Corresponding author email: minh.np@ou.edu.vn

Article Publishing History

INTRODUCTION

Papaya, Carica papaya fruit is a rich source of vitamins A and C. It also contains thiamine, riboflavin, calcium, iron, potassium, magnesium and sodium (Bari et al., 2006). Raw papaya is a good source of carbohydrates, vitamins and proteins, and the content decreases as it ripens. Raw papaya has a large amount functional constituents such as saponin, alkaloid, tannin, β-carotene, lycopene, anthocyanin, flavonoid and polyphenol beneficial for human health (Chukwuka et al., 2013; Pavithra et al., 2017).

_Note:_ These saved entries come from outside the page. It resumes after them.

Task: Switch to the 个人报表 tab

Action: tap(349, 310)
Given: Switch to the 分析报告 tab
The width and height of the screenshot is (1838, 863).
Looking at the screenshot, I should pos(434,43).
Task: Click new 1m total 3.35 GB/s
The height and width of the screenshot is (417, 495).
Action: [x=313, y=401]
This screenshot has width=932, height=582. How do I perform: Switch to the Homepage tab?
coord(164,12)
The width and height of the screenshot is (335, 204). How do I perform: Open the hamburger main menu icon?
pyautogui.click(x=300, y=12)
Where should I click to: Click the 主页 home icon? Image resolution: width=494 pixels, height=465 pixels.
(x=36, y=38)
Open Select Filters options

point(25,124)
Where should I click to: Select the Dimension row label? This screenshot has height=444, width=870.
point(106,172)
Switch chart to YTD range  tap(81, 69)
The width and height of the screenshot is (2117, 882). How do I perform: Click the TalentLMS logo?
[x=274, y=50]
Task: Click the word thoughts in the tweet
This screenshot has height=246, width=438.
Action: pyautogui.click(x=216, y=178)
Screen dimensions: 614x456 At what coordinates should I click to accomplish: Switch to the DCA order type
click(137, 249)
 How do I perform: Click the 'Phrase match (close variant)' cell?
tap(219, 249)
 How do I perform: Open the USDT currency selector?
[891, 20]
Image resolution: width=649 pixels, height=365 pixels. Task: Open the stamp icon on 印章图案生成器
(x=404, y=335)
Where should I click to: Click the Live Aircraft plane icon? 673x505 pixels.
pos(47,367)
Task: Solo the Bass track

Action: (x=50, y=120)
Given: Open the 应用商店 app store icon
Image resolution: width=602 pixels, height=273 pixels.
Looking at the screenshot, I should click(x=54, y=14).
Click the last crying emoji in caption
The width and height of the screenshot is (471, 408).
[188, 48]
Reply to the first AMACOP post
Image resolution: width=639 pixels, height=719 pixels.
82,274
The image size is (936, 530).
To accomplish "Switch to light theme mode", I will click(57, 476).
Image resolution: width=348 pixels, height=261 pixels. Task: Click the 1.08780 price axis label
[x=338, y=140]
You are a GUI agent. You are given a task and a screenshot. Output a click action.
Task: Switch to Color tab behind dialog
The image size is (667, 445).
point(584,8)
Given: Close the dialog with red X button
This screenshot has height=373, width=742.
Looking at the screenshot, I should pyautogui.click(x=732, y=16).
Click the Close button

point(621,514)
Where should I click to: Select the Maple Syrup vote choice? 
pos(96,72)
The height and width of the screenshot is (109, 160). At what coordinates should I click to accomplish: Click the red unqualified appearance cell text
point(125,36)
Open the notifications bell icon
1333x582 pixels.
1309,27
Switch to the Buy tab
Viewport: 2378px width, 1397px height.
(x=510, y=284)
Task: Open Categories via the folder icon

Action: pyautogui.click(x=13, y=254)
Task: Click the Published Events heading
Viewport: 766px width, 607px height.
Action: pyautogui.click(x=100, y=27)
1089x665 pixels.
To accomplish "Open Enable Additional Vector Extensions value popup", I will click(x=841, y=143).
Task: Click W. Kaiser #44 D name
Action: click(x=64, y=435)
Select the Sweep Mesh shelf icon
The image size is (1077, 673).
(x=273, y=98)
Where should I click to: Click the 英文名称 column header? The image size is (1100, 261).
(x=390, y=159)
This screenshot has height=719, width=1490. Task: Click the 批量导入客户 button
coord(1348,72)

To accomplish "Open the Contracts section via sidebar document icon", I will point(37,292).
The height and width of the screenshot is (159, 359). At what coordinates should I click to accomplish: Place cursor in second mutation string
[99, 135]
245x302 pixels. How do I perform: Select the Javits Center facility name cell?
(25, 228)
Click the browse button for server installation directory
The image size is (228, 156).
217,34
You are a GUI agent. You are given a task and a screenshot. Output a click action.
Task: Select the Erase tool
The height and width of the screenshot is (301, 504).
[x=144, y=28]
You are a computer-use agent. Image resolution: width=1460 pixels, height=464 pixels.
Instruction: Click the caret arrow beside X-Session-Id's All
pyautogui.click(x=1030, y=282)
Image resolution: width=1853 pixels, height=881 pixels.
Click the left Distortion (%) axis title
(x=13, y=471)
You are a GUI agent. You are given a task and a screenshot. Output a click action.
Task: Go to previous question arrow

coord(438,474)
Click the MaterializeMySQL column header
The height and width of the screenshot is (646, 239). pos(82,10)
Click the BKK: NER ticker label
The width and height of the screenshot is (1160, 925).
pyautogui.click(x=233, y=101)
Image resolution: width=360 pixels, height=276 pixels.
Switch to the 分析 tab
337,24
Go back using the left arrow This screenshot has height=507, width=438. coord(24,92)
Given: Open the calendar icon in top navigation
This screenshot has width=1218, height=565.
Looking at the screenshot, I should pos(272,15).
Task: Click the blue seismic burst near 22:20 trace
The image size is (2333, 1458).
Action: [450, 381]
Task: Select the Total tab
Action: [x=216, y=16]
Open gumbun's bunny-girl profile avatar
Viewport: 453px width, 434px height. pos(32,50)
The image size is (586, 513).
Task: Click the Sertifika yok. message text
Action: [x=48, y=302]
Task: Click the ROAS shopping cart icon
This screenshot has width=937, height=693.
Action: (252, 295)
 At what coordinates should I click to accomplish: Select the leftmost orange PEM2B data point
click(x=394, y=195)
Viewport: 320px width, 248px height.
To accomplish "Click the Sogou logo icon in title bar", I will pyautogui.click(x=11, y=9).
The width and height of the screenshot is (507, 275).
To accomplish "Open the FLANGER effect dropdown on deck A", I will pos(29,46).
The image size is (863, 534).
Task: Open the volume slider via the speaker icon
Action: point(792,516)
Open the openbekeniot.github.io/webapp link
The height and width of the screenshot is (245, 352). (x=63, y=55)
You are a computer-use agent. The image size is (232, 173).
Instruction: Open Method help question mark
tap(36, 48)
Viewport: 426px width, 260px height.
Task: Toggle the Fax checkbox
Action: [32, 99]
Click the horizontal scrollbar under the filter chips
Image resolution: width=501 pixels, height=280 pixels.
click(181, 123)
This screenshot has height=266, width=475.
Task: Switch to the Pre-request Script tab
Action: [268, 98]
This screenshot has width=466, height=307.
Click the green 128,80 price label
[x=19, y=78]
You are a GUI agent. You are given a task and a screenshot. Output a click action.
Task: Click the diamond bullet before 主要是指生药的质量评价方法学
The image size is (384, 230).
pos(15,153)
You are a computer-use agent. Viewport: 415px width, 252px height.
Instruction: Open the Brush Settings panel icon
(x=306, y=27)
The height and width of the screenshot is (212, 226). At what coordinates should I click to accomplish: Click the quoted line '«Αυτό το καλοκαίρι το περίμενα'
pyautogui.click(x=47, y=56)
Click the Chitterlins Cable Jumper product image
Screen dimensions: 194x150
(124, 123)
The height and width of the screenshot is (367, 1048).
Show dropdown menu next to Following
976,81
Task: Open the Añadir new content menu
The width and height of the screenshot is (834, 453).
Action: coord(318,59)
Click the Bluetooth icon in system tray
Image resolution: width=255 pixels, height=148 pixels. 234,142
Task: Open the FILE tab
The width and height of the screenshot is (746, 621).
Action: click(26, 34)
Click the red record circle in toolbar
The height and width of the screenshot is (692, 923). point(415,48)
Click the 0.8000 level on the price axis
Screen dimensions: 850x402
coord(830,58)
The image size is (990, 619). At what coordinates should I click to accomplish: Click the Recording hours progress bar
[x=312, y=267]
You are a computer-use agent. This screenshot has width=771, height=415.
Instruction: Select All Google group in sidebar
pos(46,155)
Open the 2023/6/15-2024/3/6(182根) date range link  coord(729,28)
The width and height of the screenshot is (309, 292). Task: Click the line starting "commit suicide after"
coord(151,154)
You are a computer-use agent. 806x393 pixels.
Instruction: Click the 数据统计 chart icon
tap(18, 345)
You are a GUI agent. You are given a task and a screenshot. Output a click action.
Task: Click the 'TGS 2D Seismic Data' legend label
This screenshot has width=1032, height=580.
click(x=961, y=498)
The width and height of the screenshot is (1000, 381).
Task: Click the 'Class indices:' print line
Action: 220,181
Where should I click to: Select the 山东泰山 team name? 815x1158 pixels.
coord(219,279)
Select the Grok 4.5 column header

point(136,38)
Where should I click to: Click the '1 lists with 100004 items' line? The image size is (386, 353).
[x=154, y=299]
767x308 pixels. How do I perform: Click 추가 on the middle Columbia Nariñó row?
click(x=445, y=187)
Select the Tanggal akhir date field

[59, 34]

These bioactive elements are responsible for the pharmacological properties useful in daily intake and alimentation. Papaya is considered as nutraceutical fruit due to its multifaceted medicinal properties (Mahendra et al., 2016). Papaya acts as an antioxidant, antimicrobial, anticarminative, anticancer, and has hepato-protective, immunological, and other therapeutic attributes. The seed and pulp of papaya have bacteriostatic effects against several enteropathogens, such as Bacillus subtilus and E. coli, (Saeed et al., 2014).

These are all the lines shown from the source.